Camarades, nous autres, c'est à dire vos vieux amis Pannekoek, Roland­-Holst, Rutgers et moi - et vous n'en sauriez avoir de plus sincères - nous nous sommes demandés, quand nous avons pris connaissance de votre tactique ouest-européenne, ce qui pouvait bien l'avoir déterminée. Il y a eu des opinions très différentes. L'un disait : l'état économique de la Russie est si mauvais, qu'il lui faut avant tout la paix. A cause de cela le camara­de Lénine veut rassembler en Europe une puissan­ce aussi grande que possible : Indépendants, La­bour Party, etc..., pour l'aider à avoir la paix. Un autre disait : il veut accélérer la révolution géné­rale européenne. Il lui faut tout de suite la parti­cipation de millions d'hommes. D'où son opportu­nisme.

Quant à moi, je crois, comme je l'ai dit alors, que vous méconnaissez la situation européenne. Quoi qu'il en soit, et quels que soient les rai­sons qui vous ont mené à l'adopter, vous irez à la plus terrible des défaites, et vous mènerez le pro­létariat à la plus terrible des défaites si vous ne laissez pas tomber cette tactique-là.

Car si ce que vous voulez, c'est sauver la Rus­sie et la révolution russe, en même temps avec cette tactique vous rassemblez les éléments non-­communistes. Vous les fondez avec nous, les vrais communistes, alors que nous n'avons pas même un noyau solide. Et c'est avec ce bric-à-brac de syn­dicats momifiés, joints à une masse de demi­-communistes et de communistes à 20, à 10 et à 0 pour cent, dans laquelle nous n'avons pas même un bon noyau, que vous prétendez combattre con­tre le capital le plus hautement organisé du monde, à qui sont alliées toutes les classes non-prolétariennes ? Il va de soi que dès qu'on en vient aux coups, le bric-à-brac dégringole et que la grande masse flanche.

Comprenez, camarade, qu'une défaite fou­droyante du prolétariat allemand, par exemple, est le signal d'une attaque générale contre la Russie.

Si votre but est de faire ici la révolution, je vous préviens qu'avec cette bouillie de Labour Party et d'Indépendants, de centre français, de parti ita­lien, etc... - et avec les syndicats - l'issue ne sera pas différente.

Les gouvernements n'auront même pas peur une fois d'un tel ramassis opportuniste.

Au contraire, si vous constituez des groupe­ments radicalement communistes, solides intérieu­rement, solides même dans leur petit nombre, ces groupes-là feront peur aux gouvernements, car eux seuls sont capables dans la révolution d'entraî­ner les masses à de grandes actions; ainsi l'a dé­montré la Ligue Spartacus à ses débuts. Ces partis-­là obligeront les gouvernements de laisser tran­quille la Russie, et à la fin, quand ils se seront for­midablement accrus de la manière « pure », la vic­toire viendra. Cette tactique, notre tactique « gau­chiste » est pour la Russie comme pour nous non pas seulement la meilleure, mais la seule voie de salut.

> _DONNÉES FOURNIES_

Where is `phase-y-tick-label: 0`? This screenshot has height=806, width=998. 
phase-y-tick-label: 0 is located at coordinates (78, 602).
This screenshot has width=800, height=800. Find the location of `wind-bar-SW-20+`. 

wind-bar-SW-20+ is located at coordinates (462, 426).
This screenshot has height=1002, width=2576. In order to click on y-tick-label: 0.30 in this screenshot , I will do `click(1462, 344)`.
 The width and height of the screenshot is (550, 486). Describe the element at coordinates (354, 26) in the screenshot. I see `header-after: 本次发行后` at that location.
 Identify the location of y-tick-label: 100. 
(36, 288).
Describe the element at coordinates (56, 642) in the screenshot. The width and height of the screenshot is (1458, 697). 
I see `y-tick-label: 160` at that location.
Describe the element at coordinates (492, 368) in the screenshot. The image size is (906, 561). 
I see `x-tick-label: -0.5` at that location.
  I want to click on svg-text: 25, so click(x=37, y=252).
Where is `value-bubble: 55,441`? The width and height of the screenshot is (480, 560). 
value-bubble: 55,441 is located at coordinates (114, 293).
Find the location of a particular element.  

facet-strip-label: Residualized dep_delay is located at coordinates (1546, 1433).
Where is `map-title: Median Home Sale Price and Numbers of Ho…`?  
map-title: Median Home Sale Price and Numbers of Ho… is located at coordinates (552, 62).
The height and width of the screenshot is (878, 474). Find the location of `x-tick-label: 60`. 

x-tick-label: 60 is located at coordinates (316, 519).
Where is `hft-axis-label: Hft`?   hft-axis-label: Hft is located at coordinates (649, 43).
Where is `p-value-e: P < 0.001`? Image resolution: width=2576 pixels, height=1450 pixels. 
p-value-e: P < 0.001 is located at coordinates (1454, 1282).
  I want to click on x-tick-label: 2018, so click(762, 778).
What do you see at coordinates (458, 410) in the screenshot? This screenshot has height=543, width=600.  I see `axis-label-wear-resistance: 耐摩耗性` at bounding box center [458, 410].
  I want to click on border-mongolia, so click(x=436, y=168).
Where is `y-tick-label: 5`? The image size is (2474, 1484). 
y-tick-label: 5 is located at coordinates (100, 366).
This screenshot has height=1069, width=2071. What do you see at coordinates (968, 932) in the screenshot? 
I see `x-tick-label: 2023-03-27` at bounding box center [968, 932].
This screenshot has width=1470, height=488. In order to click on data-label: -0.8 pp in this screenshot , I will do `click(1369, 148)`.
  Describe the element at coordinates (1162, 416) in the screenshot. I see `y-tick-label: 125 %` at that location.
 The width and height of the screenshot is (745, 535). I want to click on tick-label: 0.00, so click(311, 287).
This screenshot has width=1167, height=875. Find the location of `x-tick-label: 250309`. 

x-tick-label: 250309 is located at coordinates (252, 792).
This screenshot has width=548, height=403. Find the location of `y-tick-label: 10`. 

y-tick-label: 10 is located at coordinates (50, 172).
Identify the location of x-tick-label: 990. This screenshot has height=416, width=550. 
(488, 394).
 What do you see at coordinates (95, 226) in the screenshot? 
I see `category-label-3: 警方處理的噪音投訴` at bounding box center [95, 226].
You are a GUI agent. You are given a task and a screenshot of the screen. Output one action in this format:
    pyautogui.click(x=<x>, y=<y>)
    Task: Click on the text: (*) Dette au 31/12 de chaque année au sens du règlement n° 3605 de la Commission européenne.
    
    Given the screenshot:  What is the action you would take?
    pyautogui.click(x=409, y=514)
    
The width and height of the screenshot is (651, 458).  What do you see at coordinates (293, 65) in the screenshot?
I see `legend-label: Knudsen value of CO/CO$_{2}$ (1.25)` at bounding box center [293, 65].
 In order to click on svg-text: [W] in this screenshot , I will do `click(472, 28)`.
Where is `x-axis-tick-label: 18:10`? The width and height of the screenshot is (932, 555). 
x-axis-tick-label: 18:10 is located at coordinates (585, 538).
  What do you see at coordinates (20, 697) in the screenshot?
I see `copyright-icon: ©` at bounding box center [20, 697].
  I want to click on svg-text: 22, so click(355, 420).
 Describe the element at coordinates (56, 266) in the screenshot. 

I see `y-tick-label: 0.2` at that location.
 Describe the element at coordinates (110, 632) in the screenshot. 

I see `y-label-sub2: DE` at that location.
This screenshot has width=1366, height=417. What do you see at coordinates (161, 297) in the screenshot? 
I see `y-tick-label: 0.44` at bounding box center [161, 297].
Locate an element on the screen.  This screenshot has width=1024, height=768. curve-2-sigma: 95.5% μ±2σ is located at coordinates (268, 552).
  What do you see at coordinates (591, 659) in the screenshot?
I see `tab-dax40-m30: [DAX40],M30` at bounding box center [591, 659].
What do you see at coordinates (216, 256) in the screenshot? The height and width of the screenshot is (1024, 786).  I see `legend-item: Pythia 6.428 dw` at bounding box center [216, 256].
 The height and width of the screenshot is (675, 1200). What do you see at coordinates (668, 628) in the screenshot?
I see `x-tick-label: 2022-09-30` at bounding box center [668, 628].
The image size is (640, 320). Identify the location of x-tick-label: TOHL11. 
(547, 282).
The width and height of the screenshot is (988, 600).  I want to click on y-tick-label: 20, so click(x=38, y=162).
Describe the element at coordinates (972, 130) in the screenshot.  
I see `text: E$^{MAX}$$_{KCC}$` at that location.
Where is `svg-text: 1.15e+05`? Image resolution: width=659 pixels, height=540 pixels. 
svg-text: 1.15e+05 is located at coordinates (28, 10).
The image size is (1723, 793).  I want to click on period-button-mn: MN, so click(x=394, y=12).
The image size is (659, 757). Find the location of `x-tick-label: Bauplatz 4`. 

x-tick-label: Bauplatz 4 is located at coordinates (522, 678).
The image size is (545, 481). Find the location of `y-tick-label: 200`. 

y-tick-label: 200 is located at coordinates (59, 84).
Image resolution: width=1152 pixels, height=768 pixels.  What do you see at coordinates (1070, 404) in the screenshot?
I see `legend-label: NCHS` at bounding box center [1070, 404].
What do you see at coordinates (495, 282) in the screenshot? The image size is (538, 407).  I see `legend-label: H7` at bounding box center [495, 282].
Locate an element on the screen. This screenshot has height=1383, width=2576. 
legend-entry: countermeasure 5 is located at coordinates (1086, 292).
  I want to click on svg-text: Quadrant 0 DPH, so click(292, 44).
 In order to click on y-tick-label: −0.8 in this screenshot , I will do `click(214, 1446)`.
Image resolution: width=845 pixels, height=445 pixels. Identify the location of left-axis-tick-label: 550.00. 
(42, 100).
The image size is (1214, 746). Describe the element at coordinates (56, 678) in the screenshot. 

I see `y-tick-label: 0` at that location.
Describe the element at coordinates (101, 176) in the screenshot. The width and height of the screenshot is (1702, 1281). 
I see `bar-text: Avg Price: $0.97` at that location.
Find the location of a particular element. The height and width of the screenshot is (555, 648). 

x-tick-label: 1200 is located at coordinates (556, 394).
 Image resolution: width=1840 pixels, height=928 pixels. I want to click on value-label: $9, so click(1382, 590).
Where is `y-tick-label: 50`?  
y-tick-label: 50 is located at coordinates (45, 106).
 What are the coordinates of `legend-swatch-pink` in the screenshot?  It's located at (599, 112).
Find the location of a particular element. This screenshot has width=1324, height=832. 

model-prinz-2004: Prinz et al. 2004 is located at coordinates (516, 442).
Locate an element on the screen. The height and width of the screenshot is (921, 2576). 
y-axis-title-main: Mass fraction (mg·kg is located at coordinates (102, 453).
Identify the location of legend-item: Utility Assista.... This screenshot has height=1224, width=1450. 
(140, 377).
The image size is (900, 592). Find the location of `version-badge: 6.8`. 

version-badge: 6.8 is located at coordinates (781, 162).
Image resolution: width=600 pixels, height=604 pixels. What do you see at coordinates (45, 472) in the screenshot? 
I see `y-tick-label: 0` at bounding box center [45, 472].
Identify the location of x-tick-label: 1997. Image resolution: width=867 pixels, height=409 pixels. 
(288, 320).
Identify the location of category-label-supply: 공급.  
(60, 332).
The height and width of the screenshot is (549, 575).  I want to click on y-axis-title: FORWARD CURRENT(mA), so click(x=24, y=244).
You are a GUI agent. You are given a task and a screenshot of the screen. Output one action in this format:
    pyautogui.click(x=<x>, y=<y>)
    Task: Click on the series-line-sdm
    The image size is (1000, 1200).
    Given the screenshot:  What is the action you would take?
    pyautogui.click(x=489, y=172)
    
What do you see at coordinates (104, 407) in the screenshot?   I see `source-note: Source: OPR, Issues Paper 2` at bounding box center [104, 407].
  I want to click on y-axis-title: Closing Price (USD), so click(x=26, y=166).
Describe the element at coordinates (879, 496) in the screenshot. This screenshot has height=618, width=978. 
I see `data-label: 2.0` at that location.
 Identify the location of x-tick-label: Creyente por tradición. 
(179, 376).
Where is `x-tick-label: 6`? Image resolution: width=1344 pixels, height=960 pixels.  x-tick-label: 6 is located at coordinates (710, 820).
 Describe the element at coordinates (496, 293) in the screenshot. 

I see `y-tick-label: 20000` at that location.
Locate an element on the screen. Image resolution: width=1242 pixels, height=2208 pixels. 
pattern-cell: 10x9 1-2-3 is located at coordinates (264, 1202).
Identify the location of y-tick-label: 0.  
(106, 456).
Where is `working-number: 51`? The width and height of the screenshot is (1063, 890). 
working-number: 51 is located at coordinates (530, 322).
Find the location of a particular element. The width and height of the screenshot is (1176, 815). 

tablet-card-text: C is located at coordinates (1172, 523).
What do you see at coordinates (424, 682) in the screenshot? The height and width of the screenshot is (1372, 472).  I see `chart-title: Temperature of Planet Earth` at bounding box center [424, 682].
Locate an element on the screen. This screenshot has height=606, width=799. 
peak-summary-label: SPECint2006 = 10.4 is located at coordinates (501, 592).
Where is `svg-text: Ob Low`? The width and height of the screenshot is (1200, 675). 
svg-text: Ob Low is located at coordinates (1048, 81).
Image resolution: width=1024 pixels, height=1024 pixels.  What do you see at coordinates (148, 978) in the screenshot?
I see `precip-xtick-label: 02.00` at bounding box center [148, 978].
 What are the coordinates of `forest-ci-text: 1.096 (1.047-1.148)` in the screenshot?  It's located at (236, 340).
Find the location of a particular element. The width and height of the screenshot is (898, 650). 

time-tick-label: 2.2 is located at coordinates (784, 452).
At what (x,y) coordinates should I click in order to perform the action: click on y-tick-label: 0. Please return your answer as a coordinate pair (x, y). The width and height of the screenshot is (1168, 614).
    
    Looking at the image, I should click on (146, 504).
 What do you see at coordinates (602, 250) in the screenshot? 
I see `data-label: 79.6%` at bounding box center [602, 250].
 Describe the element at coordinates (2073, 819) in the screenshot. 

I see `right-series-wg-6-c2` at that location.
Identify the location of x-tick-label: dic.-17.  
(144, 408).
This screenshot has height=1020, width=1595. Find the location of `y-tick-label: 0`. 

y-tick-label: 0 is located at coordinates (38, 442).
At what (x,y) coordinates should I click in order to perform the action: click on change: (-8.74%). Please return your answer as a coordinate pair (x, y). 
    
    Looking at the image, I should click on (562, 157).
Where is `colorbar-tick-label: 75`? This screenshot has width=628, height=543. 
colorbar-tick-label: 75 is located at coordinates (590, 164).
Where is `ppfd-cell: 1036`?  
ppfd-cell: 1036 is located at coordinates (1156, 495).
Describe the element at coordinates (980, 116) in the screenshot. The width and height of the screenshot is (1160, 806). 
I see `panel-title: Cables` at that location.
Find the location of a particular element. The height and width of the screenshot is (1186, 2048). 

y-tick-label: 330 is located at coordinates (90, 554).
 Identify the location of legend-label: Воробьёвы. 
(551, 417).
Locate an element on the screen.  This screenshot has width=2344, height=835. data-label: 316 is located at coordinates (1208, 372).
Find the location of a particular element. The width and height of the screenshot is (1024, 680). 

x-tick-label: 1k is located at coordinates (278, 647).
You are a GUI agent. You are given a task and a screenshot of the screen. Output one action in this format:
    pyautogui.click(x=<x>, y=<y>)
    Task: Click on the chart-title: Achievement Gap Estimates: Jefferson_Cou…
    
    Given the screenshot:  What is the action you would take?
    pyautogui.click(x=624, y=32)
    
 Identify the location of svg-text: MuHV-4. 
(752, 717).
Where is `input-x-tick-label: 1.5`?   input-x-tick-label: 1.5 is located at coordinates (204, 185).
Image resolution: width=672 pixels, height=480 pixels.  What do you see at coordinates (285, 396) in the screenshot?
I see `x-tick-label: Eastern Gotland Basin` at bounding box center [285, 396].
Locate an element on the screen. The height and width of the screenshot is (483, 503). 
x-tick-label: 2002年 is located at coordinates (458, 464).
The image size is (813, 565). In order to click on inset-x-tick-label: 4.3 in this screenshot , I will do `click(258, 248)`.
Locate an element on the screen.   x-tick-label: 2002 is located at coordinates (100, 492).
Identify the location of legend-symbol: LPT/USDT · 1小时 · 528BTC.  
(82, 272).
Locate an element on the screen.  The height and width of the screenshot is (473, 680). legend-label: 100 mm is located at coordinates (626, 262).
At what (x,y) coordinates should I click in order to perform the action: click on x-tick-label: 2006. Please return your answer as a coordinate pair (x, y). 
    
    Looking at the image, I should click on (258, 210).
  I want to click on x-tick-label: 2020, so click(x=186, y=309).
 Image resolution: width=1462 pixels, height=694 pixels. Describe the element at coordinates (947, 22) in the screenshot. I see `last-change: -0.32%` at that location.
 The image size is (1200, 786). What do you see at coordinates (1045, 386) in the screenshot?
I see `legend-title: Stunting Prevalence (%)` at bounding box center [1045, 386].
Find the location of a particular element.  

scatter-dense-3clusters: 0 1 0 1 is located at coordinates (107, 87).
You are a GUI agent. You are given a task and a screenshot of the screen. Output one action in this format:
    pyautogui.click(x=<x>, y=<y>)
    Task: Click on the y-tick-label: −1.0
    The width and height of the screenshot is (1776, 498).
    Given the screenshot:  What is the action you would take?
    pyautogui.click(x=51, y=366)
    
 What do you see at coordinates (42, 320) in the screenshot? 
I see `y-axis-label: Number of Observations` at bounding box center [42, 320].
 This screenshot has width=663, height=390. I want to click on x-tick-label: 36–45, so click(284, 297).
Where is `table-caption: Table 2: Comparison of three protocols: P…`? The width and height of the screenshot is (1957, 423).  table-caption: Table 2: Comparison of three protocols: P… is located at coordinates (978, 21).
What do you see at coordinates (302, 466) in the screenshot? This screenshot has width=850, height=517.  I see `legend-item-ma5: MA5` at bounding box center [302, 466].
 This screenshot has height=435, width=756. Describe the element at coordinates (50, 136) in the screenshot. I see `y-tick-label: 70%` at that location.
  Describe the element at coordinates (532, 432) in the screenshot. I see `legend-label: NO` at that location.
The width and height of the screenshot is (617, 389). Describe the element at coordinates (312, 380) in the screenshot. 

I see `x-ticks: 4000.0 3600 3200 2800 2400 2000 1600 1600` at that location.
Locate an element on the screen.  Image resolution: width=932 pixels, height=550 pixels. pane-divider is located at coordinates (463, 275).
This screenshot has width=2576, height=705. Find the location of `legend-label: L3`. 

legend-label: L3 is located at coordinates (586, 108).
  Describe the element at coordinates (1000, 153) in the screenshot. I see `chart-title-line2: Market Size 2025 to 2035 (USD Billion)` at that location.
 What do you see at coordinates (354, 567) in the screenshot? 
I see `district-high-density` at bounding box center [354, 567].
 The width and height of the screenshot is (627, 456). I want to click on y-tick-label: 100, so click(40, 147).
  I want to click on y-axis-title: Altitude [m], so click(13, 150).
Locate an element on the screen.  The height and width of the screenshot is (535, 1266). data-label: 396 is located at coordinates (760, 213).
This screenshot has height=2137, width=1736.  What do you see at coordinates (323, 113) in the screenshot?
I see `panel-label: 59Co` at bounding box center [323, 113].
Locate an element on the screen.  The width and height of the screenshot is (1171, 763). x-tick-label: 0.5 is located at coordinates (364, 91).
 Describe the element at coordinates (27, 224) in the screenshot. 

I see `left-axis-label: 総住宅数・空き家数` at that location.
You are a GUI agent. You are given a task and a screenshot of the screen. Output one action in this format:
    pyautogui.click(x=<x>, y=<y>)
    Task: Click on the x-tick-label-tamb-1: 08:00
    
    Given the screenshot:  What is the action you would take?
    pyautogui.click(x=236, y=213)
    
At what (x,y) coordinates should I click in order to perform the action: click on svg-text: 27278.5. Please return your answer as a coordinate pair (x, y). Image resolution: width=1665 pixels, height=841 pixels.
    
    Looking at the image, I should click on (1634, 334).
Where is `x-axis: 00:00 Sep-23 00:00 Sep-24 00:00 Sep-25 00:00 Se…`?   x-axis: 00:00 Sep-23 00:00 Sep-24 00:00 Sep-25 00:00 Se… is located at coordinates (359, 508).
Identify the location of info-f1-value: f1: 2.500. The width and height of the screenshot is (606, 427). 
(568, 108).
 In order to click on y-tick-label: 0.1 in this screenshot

> _LISTE DES TÂCHES_
1 – Les affirmations suivantes concordent-elles avec le texte ? Répondez à chacune par oui ou par non, en citant textuellement les mots du texte qui permettent de trancher.
(a) Selon l'un des avis rapportés, la Russie a avant tout besoin de la paix à cause de son état économique.
(b) D'après le texte, les gouvernements craindront un rassemblement opportuniste de partis et de syndicats.
(c) Le texte présente la tactique « gauchiste » comme valable pour la Russie seulement.
2 – Quel passage du texte va de « Si votre but » à « sera pas différente. » ? Citez-le mot pour mot.

> _SOLUTIONS CI-DESSOUS_
1 –
(a) Oui : « l'état économique de la Russie est si mauvais, qu'il lui faut avant tout la paix ».
(b) Non : « Les gouvernements n'auront même pas peur une fois d'un tel ramassis opportuniste ».
(c) Non : « est pour la Russie comme pour nous non pas seulement la meilleure, mais la seule voie de salut ».

2 –
Si votre but est de faire ici la révolution, je vous préviens qu'avec cette bouillie de Labour Party et d'Indépendants, de centre français, de parti ita­lien, etc... - et avec les syndicats - l'issue ne sera pas différente.